- Music: Michael Ogborn
- Lyrics: Michael Ogborn
- Book: Michael Ogborn
- Basis: The Lindbergh kidnapping
- Productions: 2002 Arden Theatre Company (Philadelphia) 2012 New York Musical Theatre Festival

= Baby Case =

Baby Case is a musical with book, music, and lyrics by Michael Ogborn. The show is based on the famous Lindbergh baby kidnapping, commonly known as the "Crime of the Century". The musical, which had its world premiere at the Arden Theatre Company in Philadelphia, has gone on to win multiple awards, including the "Best of Fest" award in the 2012 New York Musical Theatre Festival.

== Productions ==
The musical originally ran at the Arden Theatre Company in Philadelphia, Pennsylvania as a part of its 2001/2002 season.

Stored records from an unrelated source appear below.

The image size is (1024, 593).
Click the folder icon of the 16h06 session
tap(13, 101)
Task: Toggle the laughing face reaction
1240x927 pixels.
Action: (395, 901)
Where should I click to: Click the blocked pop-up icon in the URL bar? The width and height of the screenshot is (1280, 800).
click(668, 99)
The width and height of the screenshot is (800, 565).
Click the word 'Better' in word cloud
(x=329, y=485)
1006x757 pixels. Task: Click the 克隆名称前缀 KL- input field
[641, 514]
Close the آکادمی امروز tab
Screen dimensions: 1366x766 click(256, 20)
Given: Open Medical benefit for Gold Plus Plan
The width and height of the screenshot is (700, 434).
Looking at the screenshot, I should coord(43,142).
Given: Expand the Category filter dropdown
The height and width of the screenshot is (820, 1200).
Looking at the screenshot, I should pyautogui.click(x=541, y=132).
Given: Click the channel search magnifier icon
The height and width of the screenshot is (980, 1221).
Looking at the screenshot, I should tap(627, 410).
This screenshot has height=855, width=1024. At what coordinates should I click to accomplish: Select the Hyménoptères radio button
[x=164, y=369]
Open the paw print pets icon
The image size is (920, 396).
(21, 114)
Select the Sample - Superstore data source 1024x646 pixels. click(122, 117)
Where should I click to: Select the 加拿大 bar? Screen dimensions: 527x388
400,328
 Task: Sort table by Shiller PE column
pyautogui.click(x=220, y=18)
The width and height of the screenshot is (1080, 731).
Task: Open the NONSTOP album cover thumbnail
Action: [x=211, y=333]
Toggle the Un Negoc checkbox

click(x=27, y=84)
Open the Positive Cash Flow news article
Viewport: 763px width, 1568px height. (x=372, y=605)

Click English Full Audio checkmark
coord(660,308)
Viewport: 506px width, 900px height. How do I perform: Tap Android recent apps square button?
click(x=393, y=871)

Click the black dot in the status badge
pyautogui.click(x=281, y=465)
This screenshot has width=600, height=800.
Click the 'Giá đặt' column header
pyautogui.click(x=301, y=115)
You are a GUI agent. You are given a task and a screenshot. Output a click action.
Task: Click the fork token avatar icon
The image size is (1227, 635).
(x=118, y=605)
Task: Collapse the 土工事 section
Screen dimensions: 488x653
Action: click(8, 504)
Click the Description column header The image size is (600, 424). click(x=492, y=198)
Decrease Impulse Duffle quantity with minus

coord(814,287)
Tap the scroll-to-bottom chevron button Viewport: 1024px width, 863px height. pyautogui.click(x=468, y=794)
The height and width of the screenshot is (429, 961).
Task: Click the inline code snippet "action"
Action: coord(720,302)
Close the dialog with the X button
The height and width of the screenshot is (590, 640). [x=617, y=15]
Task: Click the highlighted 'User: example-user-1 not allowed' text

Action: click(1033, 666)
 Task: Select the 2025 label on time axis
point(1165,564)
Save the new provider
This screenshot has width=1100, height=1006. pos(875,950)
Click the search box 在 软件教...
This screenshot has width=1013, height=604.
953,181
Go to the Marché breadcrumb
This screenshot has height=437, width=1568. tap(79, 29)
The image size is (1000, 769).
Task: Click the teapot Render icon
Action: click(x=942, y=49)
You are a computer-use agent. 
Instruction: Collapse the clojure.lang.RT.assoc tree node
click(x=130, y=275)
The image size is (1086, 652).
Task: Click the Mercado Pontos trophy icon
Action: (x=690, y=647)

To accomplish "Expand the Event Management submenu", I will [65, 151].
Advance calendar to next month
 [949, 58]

The musical had its New York debut in 2012 in the New York Musical Theatre Festival. Direction was by Jeremy Dobrish, with choreography by Warren Adams. The cast consisted of Will Reynolds, Anika Larsen, Melissa van der Schyff, Eugene Barry-Hill, Jason Collins, Hannah Elless, Tom Riis Farrell, Michael Thomas Holmes, Matthew G. Myers, Patricia Noonan, and Kurt Zischke.

== Musical numbers ==

- Act 1
- American Hero - Ensemble
- Nurse's Song - Betty Gow
- Someone's Taken the Lindbergh Baby - Ensemble
- To Search for You - Anne Lindbergh and Charles Lindbergh
- Lullaby - Anne Lindbergh
- Baby Case - William Randolph Hearst, Reporters, and Ensemble
- A Picture of You - Photographer and Girls
- Pull Over Here - William Allen and Girls
- Dirty Dishes - Violet Sharpe
- Over the Sea - Charles Lindbergh
- Wake Up New York - Walter Winchell, Barry, Lyle, and Ensemble

- Act 2
- Baby Case (reprise) - Orchestra and Ensemble
- Scapegoat - Bruno Hauptmann
- Lawsuit Daddy - Mrs. Wilentz, Secretary, and Women
- Flemington Jingle - Studio Sisters
- Hauptmann Murdered the Lindbergh Baby! - Ensemble
- Lucky Locks - Studio Sisters
- Hour of Gold - St. Johns and Anne Lindbergh
- If That's What Greets a Hero - Millard Whited and Company
- Ladder Song - Ladder Lady
- No, I Never Did - Bruno Hauptmann
- Trial Drinking Song - Reporters and Ensemble
- Unmerciful Hearts - Anna Hauptmann
- Invitation to an Execution - Men
- Execution March - Ensemble
- One Little Boy - Anne Lindbergh
- Over, Said, and Done - Ensemble

== Reception ==
In her review of the New York Musical Theatre Festival production, Anita Gates of the New York Times wrote: "This production has rousing songs, big voices, stylish staging and choreography, first-rate lighting and handsome period costumes. And framing it with the radio bulletins of Walter Winchell (Michael Thomas Holmes), the celebrity-gossip king of his day, was a smart idea." The Huffington Post review wrote: "We were both overwhelmed by Ogborn's wit, juxtaposition of historical elements, his range of you-can't-keep-your-toes-from-tapping syncopation, his you-actually-walk-out-humming-them melodies and his handling of a complex and complicated subject...a cut above the original. Director Jeremy Dobrish deserves an E for Exceptionallly Excellent for his revisions."

== Awards and nominations ==
The musical received four Barrymore Awards for Excellence in Theater in 2002, including Best Musical. In 2012, it received four NYMF awards, including Best of Fest.